Given data:
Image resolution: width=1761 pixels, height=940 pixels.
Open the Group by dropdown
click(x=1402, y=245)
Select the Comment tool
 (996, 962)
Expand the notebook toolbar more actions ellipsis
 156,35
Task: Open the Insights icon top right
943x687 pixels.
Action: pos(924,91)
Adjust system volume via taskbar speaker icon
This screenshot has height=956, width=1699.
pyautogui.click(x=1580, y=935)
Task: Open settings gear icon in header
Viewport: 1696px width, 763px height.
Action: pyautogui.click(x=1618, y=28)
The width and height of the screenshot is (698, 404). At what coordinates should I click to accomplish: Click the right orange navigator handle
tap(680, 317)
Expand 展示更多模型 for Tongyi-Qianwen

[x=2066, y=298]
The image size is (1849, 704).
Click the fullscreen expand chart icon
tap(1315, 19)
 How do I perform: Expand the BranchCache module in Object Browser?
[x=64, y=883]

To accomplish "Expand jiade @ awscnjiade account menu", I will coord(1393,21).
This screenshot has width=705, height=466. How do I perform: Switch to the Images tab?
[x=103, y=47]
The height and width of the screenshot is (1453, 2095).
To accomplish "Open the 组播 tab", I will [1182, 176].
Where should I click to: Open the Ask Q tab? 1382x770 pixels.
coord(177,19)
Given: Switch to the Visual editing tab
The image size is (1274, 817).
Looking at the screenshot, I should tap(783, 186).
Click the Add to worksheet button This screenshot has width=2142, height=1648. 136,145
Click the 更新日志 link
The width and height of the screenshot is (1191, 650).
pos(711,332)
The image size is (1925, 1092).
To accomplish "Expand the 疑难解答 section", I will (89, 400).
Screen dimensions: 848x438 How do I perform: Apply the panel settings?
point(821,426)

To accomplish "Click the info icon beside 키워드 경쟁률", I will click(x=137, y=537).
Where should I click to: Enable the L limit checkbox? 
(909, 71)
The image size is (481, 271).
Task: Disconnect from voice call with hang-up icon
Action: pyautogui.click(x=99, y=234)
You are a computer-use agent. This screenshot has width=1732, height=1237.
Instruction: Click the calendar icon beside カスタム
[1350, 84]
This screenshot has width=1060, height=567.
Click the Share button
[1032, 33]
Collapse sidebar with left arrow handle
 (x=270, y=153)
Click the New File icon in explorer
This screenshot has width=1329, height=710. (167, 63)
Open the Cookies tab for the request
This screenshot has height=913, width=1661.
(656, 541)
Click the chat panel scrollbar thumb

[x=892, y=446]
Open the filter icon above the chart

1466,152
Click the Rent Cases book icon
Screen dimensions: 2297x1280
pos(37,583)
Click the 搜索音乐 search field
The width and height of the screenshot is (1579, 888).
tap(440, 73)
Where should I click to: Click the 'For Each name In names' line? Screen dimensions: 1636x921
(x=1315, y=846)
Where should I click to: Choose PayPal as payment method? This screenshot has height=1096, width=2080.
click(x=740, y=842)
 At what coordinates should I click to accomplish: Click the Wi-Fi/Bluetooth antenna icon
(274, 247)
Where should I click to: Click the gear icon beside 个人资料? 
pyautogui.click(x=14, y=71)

Exercise requirements: Copy each line from the entries above that has the word "will" in it.

Response area:
To accomplish "Expand jiade @ awscnjiade account menu", I will coord(1393,21).
To accomplish "Open the 组播 tab", I will [1182, 176].
To accomplish "Expand the 疑难解答 section", I will (89, 400).
To accomplish "Click the info icon beside 키워드 경쟁률", I will click(x=137, y=537).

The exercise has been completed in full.